Irresponsible Companies Can Be Made of Responsible Employees

tl;dr:

  1. In terms of financial interests of an AI company, bankruptcy and the world ending are both equally bad. If a company acted in line with its financial interests[1], it would happily accept significant extinction risk for increased revenue.

  2. There are plausible mechanisms which would allow a company to act like this even if virtually every employee would prefer the opposite. (For example, selectively hiring people with biased beliefs or exploiting collective action problems.)

  3. In particular, you can hold that an AI company is completely untrustworthy even if you believe that all of its employees are fine people.

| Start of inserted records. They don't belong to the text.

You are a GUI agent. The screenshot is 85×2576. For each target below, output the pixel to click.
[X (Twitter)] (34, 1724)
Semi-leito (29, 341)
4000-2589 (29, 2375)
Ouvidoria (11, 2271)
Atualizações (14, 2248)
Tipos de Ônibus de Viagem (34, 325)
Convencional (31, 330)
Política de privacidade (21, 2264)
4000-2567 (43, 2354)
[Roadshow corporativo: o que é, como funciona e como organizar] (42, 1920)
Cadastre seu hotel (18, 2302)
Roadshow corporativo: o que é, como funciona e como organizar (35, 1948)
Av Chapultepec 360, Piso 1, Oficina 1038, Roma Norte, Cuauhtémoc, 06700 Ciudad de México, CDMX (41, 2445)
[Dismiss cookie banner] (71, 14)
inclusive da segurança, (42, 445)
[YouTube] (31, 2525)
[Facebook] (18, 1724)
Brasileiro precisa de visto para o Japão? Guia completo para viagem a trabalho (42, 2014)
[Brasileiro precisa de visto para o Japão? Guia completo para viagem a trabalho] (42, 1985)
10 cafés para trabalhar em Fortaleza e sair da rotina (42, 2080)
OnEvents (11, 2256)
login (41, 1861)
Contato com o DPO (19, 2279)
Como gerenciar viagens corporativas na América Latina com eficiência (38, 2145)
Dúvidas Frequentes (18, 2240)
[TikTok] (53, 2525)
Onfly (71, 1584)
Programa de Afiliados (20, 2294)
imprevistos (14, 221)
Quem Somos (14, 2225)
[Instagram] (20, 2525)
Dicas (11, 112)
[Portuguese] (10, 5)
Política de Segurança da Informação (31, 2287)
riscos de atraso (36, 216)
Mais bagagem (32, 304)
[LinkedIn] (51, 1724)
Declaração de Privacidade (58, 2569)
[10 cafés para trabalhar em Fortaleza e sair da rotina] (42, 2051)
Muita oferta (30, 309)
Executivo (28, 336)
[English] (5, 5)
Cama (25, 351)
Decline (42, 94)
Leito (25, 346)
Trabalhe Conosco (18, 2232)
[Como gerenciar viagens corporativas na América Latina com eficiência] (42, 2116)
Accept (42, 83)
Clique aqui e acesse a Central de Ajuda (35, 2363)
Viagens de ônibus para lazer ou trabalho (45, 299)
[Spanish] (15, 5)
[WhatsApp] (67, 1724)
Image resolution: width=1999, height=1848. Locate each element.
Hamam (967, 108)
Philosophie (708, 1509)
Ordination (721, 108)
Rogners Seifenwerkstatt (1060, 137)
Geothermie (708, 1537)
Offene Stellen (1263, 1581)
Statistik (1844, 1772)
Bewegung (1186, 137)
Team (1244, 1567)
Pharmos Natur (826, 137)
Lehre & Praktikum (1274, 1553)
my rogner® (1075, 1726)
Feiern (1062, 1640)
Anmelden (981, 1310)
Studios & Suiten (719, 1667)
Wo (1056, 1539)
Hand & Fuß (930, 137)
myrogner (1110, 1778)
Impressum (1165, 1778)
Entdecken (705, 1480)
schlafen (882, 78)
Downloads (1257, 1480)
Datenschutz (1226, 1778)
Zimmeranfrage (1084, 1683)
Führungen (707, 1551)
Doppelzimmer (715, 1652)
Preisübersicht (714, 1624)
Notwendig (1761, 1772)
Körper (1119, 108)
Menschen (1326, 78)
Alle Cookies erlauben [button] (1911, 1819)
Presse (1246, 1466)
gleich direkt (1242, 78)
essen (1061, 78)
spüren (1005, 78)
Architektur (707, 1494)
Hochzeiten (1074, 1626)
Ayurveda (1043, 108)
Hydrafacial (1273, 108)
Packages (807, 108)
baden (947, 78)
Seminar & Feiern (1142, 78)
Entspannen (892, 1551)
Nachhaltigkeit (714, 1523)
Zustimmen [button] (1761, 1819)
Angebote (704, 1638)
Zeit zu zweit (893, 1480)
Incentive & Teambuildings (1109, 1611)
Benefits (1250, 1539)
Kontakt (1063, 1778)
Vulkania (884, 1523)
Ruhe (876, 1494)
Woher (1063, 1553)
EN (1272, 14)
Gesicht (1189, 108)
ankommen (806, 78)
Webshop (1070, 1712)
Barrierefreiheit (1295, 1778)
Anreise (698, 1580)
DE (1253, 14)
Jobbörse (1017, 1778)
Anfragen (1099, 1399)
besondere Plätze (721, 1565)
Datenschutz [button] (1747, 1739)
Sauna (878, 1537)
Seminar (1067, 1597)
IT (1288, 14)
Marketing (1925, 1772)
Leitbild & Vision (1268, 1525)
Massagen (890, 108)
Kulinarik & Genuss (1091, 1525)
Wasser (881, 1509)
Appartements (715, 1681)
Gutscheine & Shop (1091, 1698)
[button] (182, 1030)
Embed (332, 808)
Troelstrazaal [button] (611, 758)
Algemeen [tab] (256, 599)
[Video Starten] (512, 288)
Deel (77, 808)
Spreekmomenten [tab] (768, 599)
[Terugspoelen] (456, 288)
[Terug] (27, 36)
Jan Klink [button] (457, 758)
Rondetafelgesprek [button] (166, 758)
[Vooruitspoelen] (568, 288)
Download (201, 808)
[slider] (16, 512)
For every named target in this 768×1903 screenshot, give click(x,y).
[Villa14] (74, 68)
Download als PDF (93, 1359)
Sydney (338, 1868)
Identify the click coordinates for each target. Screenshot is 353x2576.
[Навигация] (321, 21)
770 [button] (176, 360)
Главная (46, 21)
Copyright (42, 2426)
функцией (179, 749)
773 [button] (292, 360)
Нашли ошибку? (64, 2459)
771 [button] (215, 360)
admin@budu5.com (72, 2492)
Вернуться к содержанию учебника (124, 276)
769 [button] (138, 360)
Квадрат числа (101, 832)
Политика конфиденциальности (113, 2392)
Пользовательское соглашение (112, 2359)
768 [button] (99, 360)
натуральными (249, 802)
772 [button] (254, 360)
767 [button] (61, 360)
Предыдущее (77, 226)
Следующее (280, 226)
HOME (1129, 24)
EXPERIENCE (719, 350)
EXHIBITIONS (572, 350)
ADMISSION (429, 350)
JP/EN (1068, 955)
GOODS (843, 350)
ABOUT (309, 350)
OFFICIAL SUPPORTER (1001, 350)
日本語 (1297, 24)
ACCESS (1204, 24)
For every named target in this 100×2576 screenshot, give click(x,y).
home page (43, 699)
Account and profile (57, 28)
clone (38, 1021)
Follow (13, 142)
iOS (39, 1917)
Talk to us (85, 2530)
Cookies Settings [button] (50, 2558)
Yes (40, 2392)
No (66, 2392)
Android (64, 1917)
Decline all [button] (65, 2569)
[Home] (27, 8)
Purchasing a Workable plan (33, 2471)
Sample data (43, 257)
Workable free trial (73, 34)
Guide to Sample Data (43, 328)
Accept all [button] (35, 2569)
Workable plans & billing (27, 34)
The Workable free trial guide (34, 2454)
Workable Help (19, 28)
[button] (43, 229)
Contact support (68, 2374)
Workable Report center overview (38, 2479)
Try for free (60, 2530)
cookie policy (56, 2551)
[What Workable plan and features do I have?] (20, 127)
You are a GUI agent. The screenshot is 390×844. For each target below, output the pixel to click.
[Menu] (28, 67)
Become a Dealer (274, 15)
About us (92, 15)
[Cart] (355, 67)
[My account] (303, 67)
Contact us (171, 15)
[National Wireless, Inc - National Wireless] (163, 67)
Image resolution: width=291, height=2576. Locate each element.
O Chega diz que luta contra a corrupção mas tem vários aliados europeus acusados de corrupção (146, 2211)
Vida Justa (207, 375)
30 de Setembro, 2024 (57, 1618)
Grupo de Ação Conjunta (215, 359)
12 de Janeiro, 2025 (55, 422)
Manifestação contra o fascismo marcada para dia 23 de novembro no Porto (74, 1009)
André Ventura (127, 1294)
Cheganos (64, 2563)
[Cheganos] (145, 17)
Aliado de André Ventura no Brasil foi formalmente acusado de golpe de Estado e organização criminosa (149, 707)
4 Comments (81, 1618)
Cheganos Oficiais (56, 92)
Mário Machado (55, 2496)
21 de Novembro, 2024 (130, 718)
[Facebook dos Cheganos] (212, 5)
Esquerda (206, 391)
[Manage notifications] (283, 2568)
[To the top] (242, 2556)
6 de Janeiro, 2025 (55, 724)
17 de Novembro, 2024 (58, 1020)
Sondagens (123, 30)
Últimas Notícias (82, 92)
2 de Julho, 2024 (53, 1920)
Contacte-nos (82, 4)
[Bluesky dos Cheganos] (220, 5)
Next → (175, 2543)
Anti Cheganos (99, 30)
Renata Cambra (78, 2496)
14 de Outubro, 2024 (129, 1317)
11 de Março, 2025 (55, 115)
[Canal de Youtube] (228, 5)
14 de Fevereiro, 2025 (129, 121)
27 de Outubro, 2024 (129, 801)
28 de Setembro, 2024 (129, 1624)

Epistemic status & disclaimers: The mechanisms I describe definitely play some role in real AI companies. But in practice, there are more things going on simultaneously and this post is not trying to give a full picture.[2][3]Also, none of this is meant to be novel, but rather just putting existing things together and applying to AI risk.

From financial point of view, bankruptcy is no worse than destroying the world

Let’s leave aside the question how real companies act. Instead, we start with a simple observation: If all a company cared about were financial interests, bankruptcy and the world getting destroyed are equivalent. Unsurprisingly, this translates to undesirable decisions in various situations.

For example, consider an over-simplified scenario where an AI company somehow has precisely these two options[4]:

  • Option A: 10% chance of destroying the world, 90% of nothing happening.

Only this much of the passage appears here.